* [Problem] Of the entries below, repeat exactly only those lines from the one containing "How do I perform: Click" through the last line, with pictures omitted.

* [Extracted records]
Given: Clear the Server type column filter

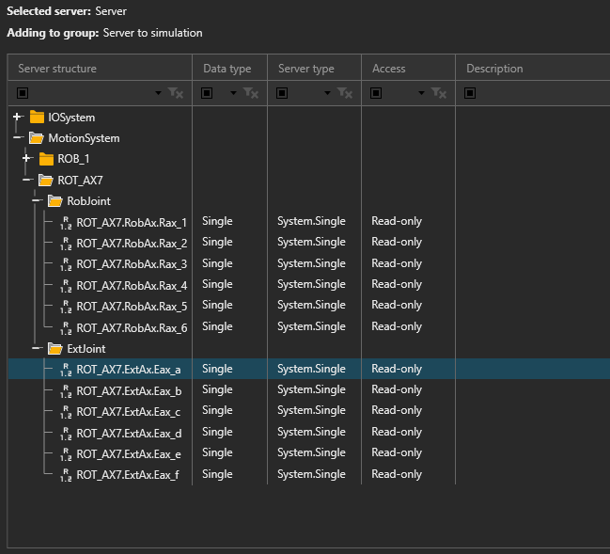Looking at the screenshot, I should (x=345, y=93).
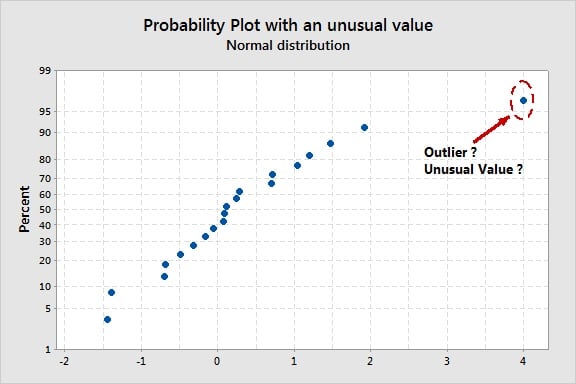Click the 50 tick label on y-axis
This screenshot has width=576, height=384.
pos(45,209)
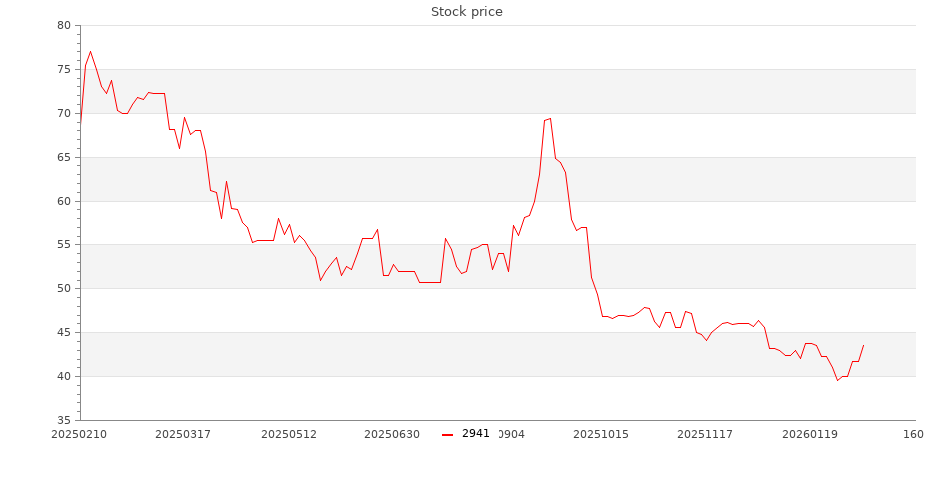Viewport: 935px width, 500px height.
Task: Select the 20250317 x-axis date label
Action: point(183,435)
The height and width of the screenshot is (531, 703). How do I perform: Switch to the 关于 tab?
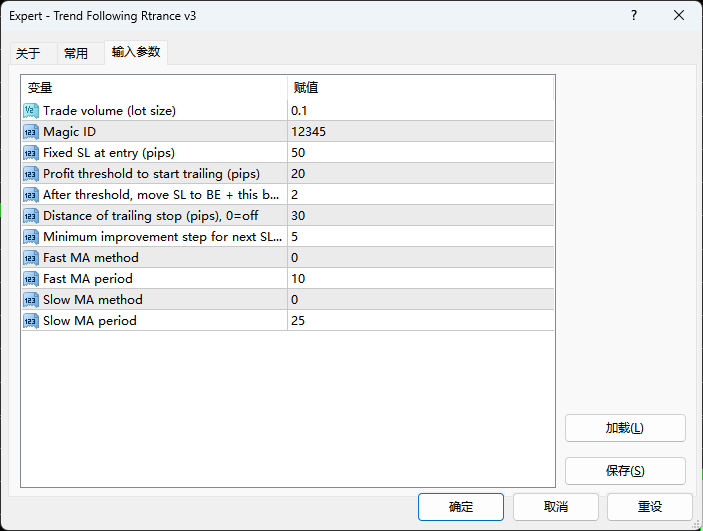click(x=28, y=54)
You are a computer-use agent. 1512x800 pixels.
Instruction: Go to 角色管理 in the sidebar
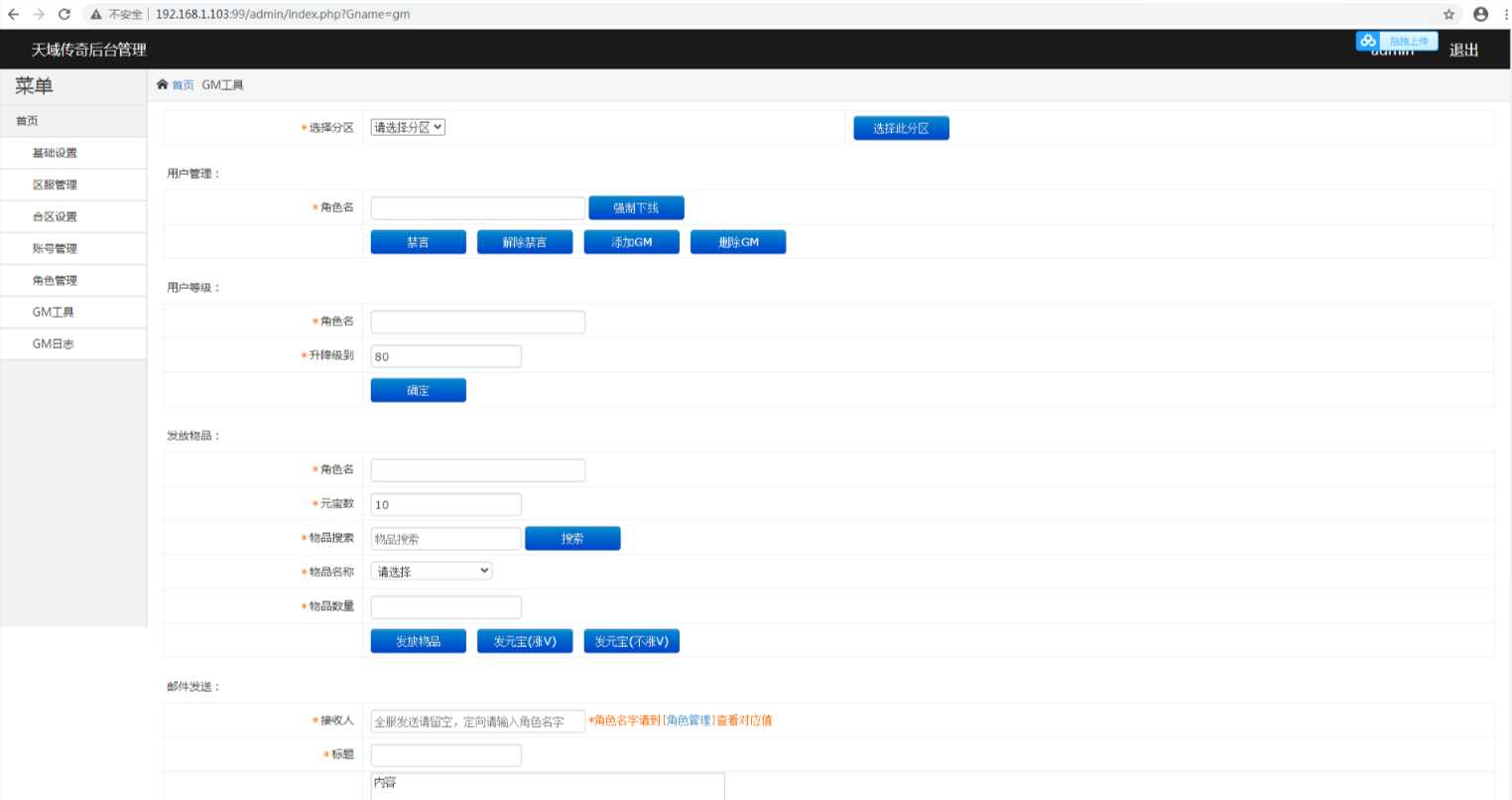coord(55,280)
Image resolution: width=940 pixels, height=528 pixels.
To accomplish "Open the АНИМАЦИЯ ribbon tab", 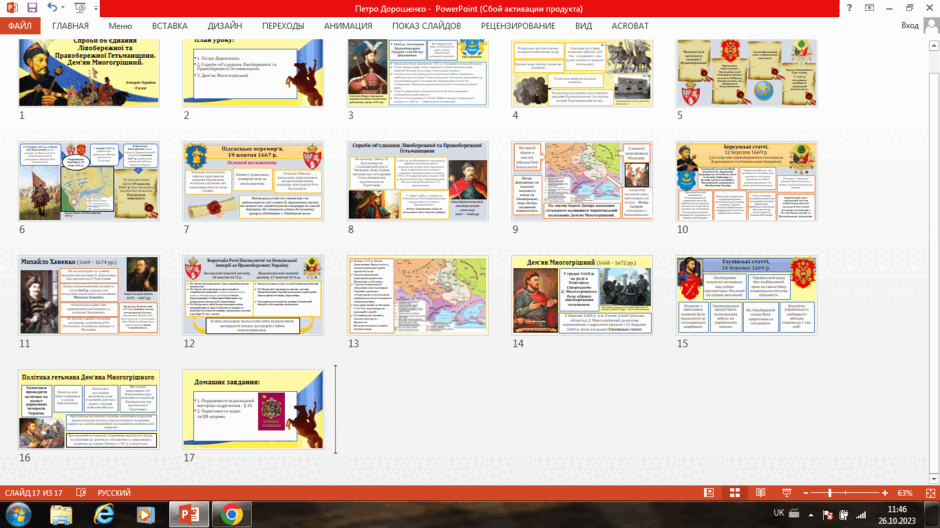I will click(348, 26).
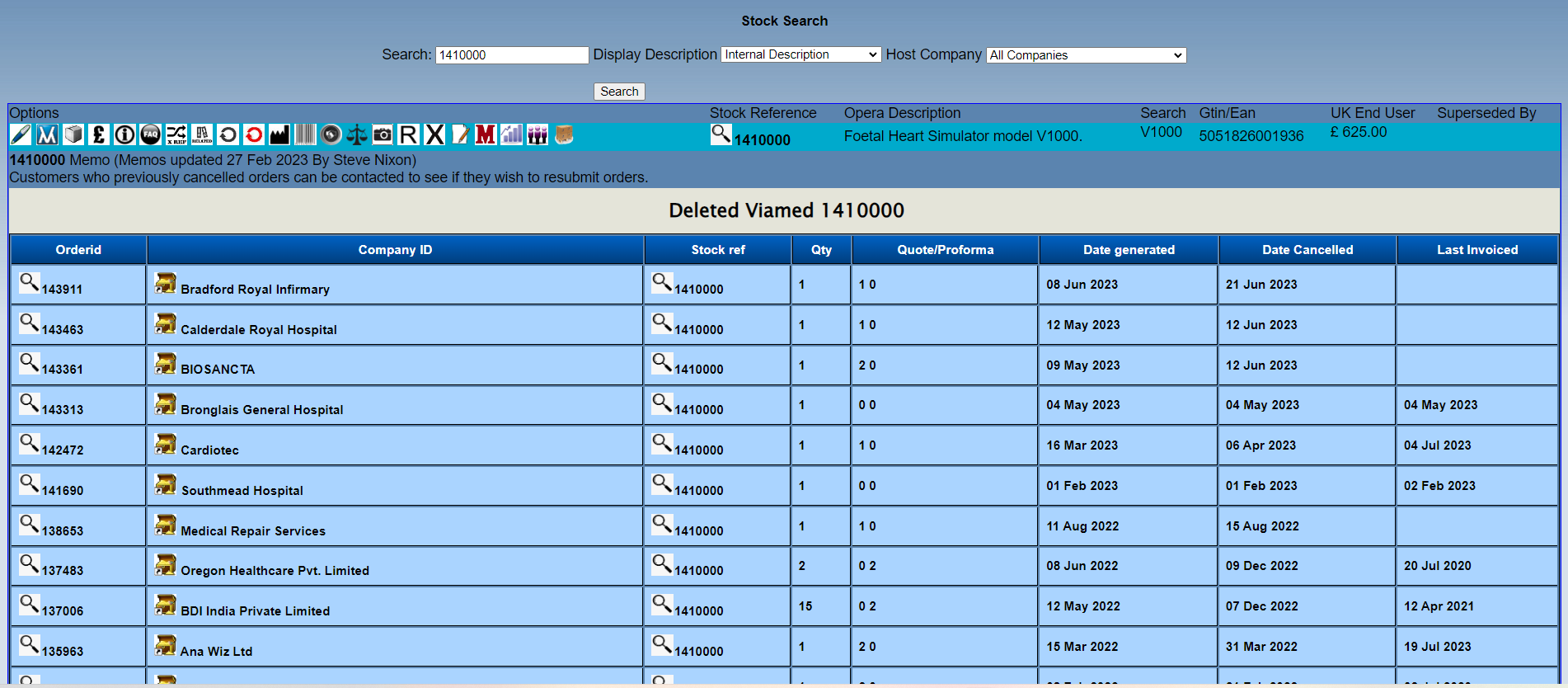1568x688 pixels.
Task: Click Bradford Royal Infirmary company icon
Action: click(166, 283)
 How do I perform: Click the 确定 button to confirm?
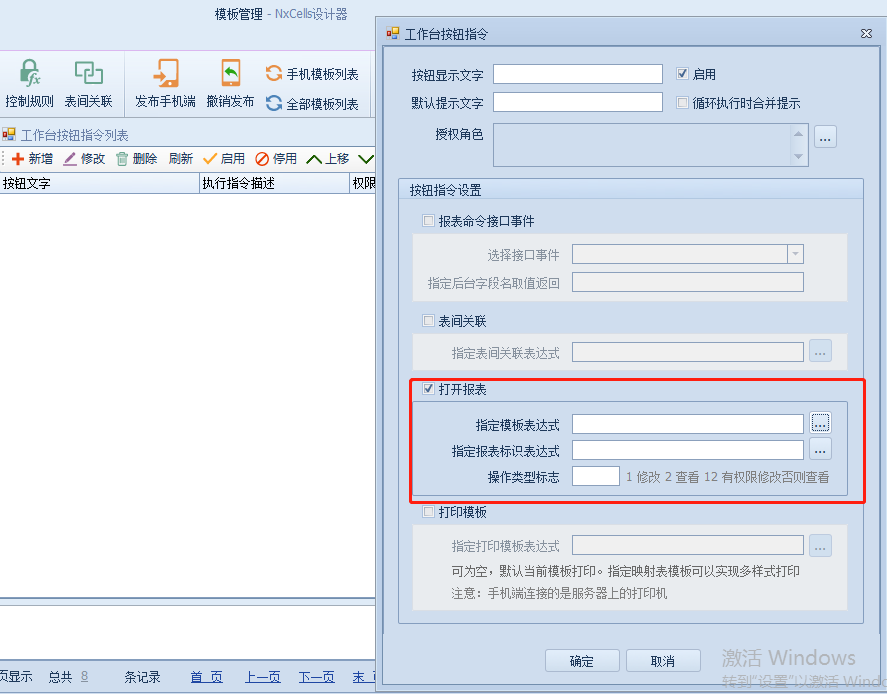click(582, 661)
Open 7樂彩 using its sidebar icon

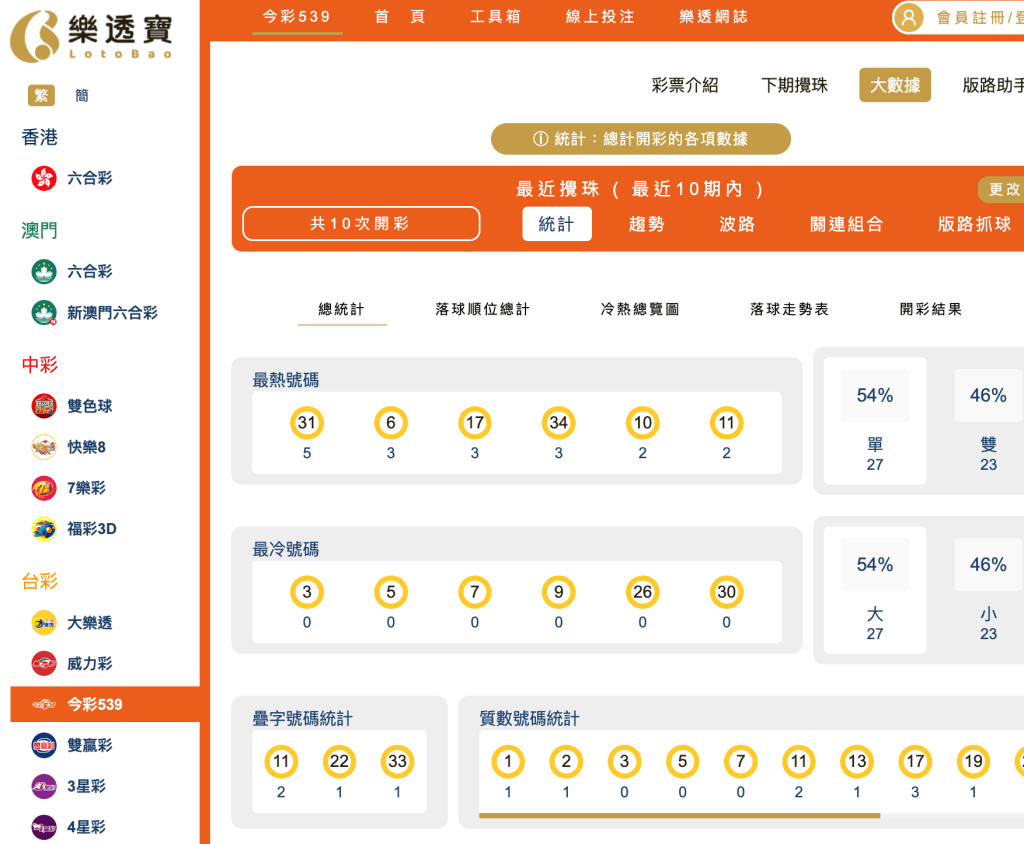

* [Written answer]
 How do I perform: Click the 确定 button to confirm?
click(582, 661)
Open 7樂彩 using its sidebar icon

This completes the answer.